Data types offer us a different approach that forces us to handle the different temperatures. Instead of representing a temperature as a tuple, we represent it as a double with a “tag” in front of it to distinguish between F or C. It would look like this:

data Temp = F Double | C Double   deriving (Show)

Then we can write a temperature value as F 23 or as C 12.3 and so on. The scale tag is now part of the double value, and you cannot look at that value without discussing the tag. To take the value out we need to do a pattern-match, and we are forced to have both F and C branches:

toFahrenheit :: Temp -> Double
toFahrenheit (F fTemp) = fTemp
toFahrenheit (C cTemp) = 9 / 5 * cTemp + 32

We have just seen a new form of pattern-matching. Using a data-type’s constructor (here F and C) along with a pattern for their contents.

As another example, suppose we wanted to do some arithmetic with fractions. We want to allow two kinds of numbers: integers and fractions. We want the two kinds of numbers to coexist in one type. We can represent fractions as integer pairs: (Int, Int). The question is how to handle the intgers. One option would be to force each integer n into the fraction n / 1. But a more expressive option is to use a union type:

data Number = NumInt Int | NumFrac (Int, Int)

Then we could write a multiply function, that looks like this (without worrying about simplifying the fraction):

mult :: Number -> Number -> Number
NumInt n `mult` NumInt m                 = NumInt (n * m)
NumInt n `mult` NumFrac (top, bottom)    = NumFrac (n * top, bottom)
NumFrac (top, bottom) `mult` NumInt n    = NumFrac (n * top, bottom)
NumFrac (t1, b1) `mult` NumFrac (t2, b2) = NumFrac (t1 * t2, b1 * b2)

Practice

For all these functions, start by writing down the function type.
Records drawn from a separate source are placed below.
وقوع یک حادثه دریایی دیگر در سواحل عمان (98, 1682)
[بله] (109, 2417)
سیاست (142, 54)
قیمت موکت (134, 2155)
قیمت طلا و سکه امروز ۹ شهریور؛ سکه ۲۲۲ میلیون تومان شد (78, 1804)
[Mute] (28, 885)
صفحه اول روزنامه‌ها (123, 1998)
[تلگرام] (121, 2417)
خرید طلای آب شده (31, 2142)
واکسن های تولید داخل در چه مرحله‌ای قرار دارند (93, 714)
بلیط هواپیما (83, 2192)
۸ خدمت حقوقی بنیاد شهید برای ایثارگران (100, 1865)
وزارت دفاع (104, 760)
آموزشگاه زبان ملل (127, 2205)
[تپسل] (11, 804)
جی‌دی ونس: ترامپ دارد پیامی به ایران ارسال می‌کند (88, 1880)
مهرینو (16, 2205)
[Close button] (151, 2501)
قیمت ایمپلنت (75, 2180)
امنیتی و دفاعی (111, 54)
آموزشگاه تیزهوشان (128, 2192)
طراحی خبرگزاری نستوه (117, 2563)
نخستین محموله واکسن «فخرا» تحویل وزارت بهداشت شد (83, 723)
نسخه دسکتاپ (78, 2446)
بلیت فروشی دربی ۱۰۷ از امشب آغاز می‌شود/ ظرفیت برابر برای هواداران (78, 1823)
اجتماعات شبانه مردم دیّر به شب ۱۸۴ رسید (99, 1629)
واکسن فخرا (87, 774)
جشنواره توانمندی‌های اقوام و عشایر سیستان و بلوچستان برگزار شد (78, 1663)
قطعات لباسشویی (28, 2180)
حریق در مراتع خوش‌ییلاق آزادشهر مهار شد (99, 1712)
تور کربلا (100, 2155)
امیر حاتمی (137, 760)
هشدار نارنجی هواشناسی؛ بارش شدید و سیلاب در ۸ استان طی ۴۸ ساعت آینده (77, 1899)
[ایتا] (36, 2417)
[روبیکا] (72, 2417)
  1. We have already defined a type for card Suits. Now define a type for a card Color (red or black) and a function color that takes as input a suit and returns its color.
  2. Write a function same_color that given two Suit arguments returns True if they are the same color and False otherwise. You can use the previous function as a helper.
  3. Implement a plus function that adds together two Number objects.
  4. Define a Time type alias for a pair of Int values representing hours and minutes respectively.
  5. Define a function fromMinutes that is given an integer number of minutes and turns it into a Time value. For example fromMinutes 70 = (1, 10).
  6. Define a TimeInterval data type which is similar to the Temp type: It is either an Hours interval containing an integer number of hours, or a Minutes interval containing an integer number of minutes.
  7. Define a function after that takes two inputs: a Time and a TimeInterval. And returns the Time that is the result of adding the time interval to the provided start time. For example: after (2, 30) (Minutes 35) = (3, 5).